If a portfolio answers “what have I built?”, this timeline tries to answer a deeper question: why I became Xiaohui, and how my judgment was upgraded at each stage.
I have long cared about three kinds of questions:
- How to make complex systems reliable.
- How to bring AI Agents into real business workflows.
- How to keep learning, expressing, and creating in a fast-changing environment.
Earlier Years: Turning Curiosity Into Long-Term Ability
Peking University left me with more than specific knowledge. It trained three habits: keep questioning, build judgment under uncertainty, and organize knowledge through writing while validating ideas through projects.
Those habits later became part of my technical blog, open-source work, and Agent practice.
2021: From Student to Engineer
After graduating in 2021, I joined Alibaba and began learning engineering through real business systems. Code is not finished when it compiles. It must survive complex chains, collaboration, and long-term evolution.
This period shaped my preference for high-quality development: testing, maintainability, clear boundaries, and modeling business problems properly.
2022: Rebuilding Business Systems
I became more deeply involved in business system construction. The hard parts were not isolated technologies, but changing requirements, data consistency, link stability, business semantics, and coordination cost.
I gradually realized that an engineer’s core ability is not using many tools, but giving reliable solutions under complex constraints.
2023: Full Stack and Business-Finance Integration
I worked on Taogongchang finance, billing, invoicing, and business-finance integration. The closer a system gets to business substance, the more it needs technical abstraction and business semantics to be considered together.
Engineering is not only implementing requirements. It also means understanding the business loop behind funds, accounts, and invoices, identifying system boundaries, and keeping solutions deliverable across roles.
2024: From Engineering to AI Agents
I moved from traditional business systems toward AI Agent delivery. I worked on the Taogongchang customer service knowledge base and later on Ant Insurance risk-control case analysis driven by AI Agents.
The biggest shift was that I began to treat Agents as a new software architecture paradigm, not merely a smarter chat entry point.
2025: From Demo to Reliable Agent Systems
I entered the deeper water of Agent engineering: MCP, context engineering, Agent runtime, tool ecosystems, and sustainable delivery.

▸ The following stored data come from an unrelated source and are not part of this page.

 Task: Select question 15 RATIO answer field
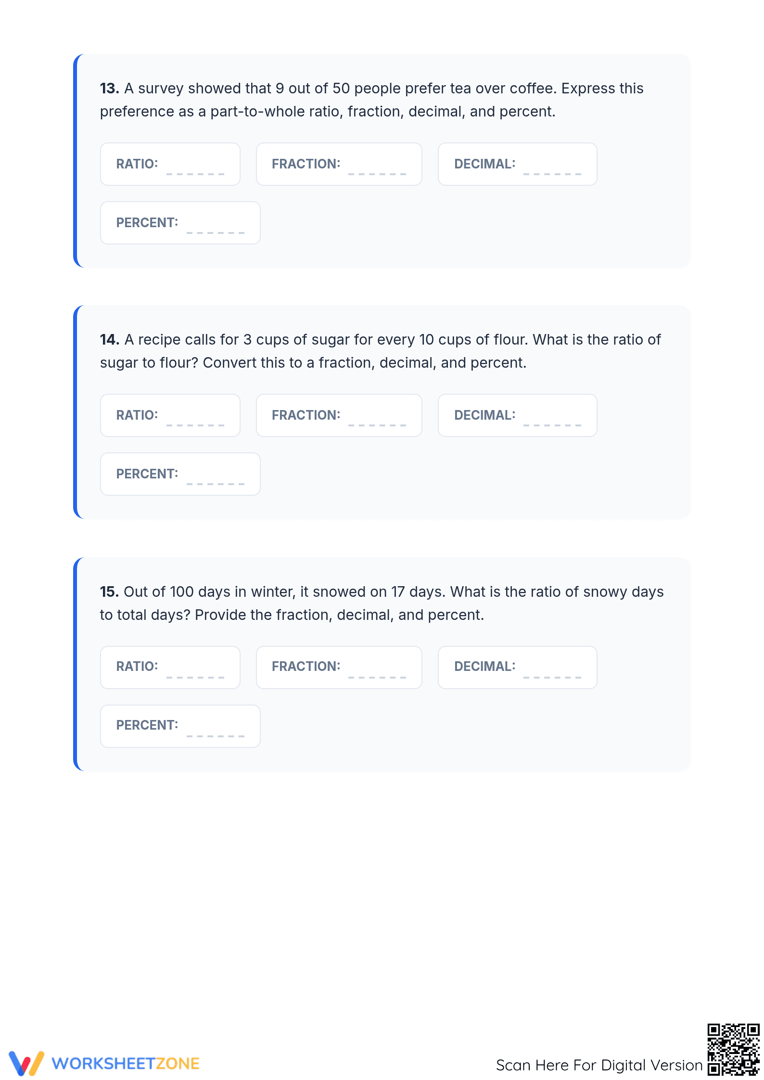tap(170, 668)
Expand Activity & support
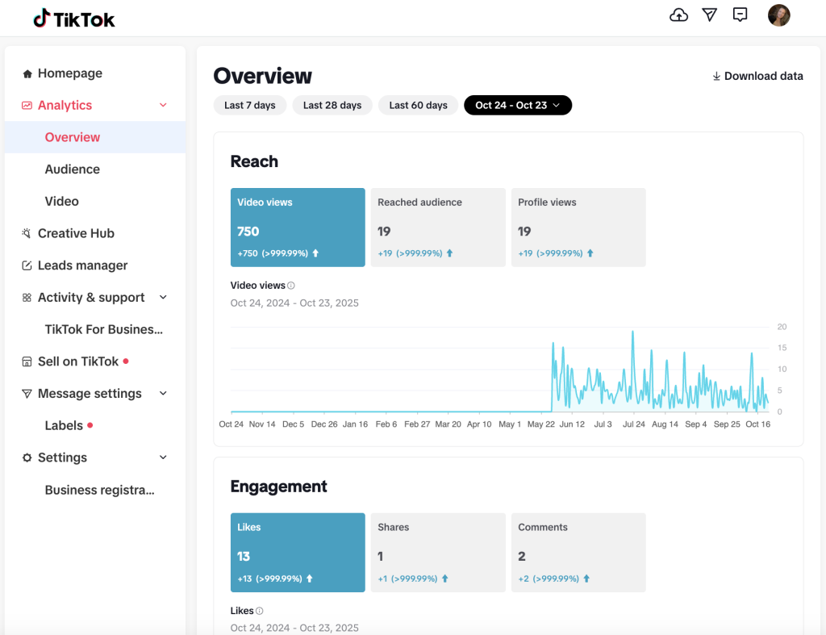This screenshot has height=635, width=826. click(91, 297)
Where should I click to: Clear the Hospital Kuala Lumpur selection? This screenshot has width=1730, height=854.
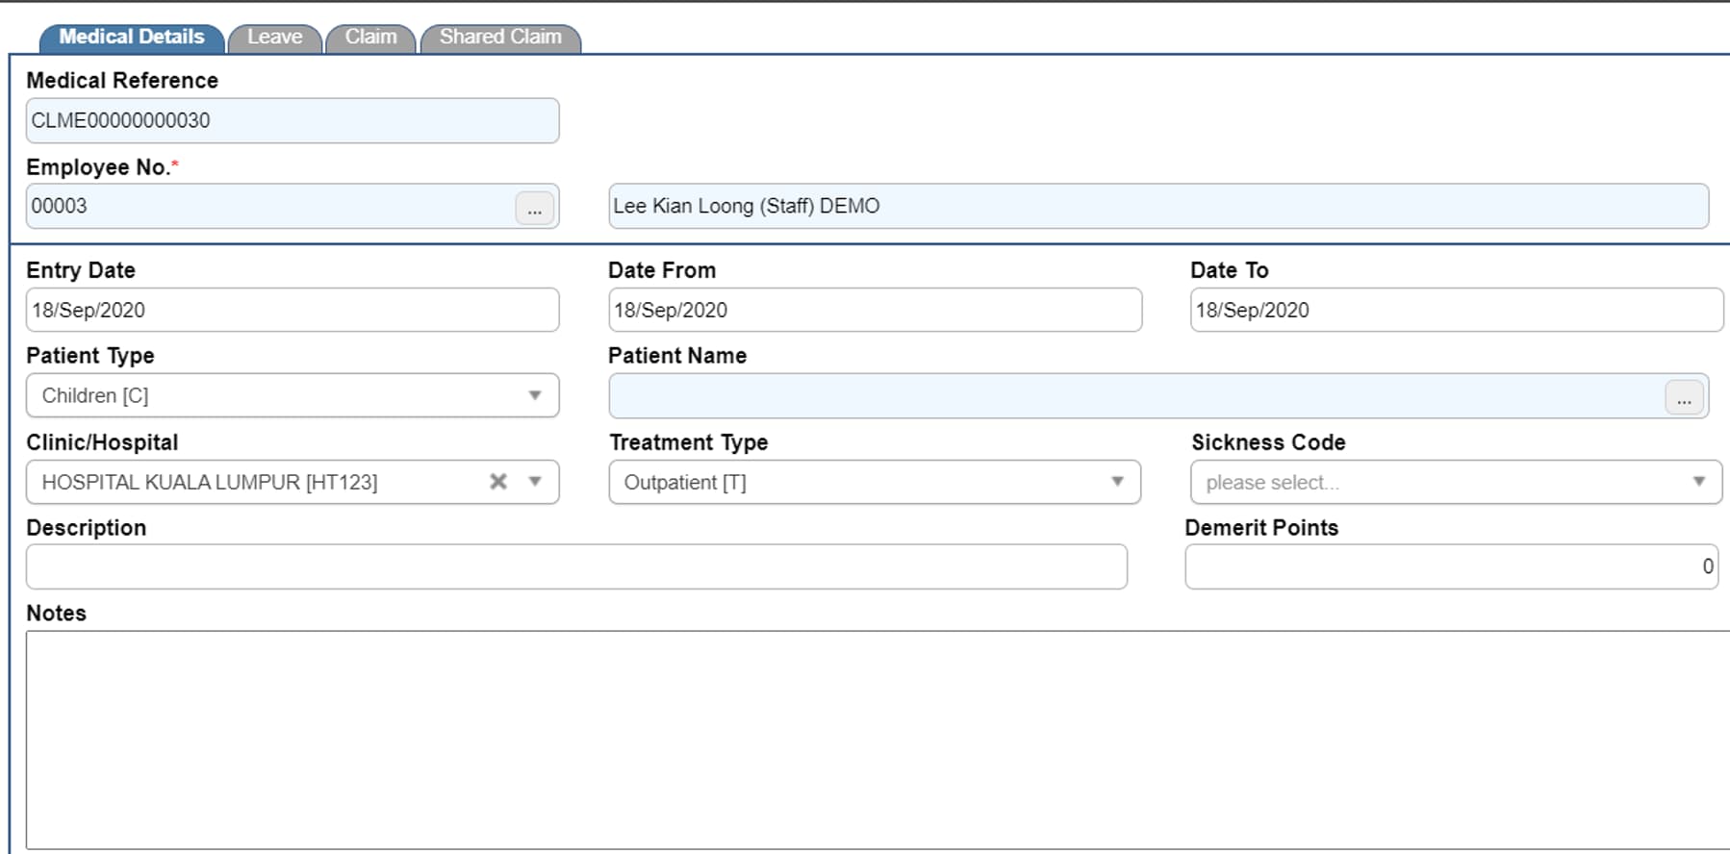pos(498,482)
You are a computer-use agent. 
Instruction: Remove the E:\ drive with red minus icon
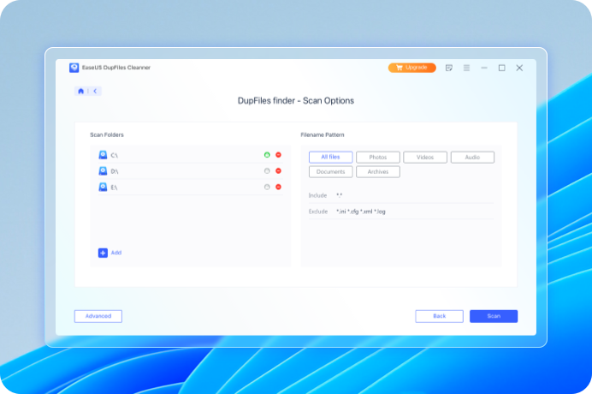click(278, 187)
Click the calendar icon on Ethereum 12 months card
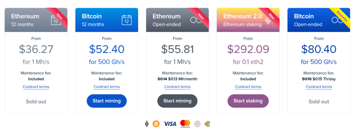 (x=56, y=20)
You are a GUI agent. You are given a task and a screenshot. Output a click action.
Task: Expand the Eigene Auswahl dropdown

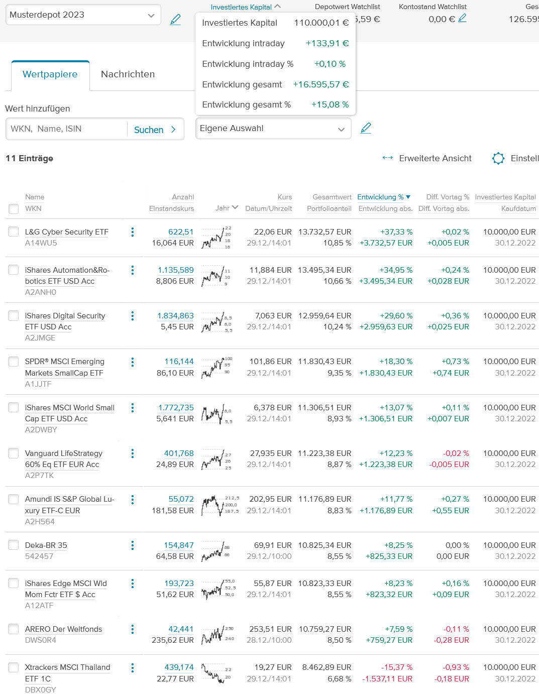pyautogui.click(x=273, y=129)
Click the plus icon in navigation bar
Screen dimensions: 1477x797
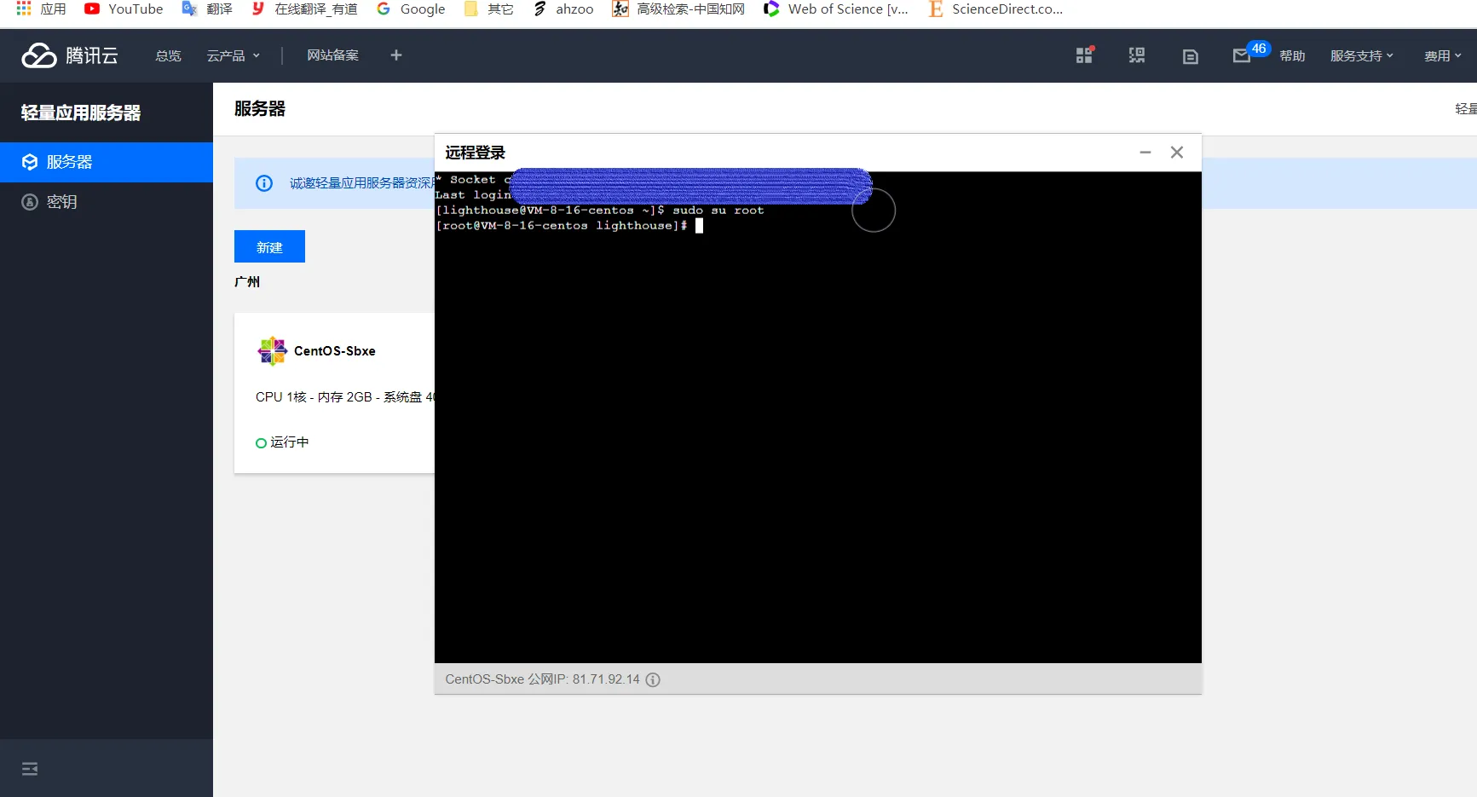[x=396, y=55]
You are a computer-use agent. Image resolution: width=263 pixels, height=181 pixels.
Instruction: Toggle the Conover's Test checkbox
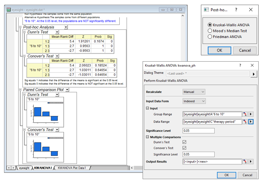[x=184, y=148]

Key experiences include contributing to AgentUniverse, building MCP-related capabilities for Ant Insurance, creating MCPAdvisor, and leading hackathon projects at OceanBase and Ant Group.
2026 and Beyond
My current focus is to turn Agent practice into reusable engineering systems: clearer protocols, better context management, reliable runtime behavior, and knowledge that can travel beyond a single project or company.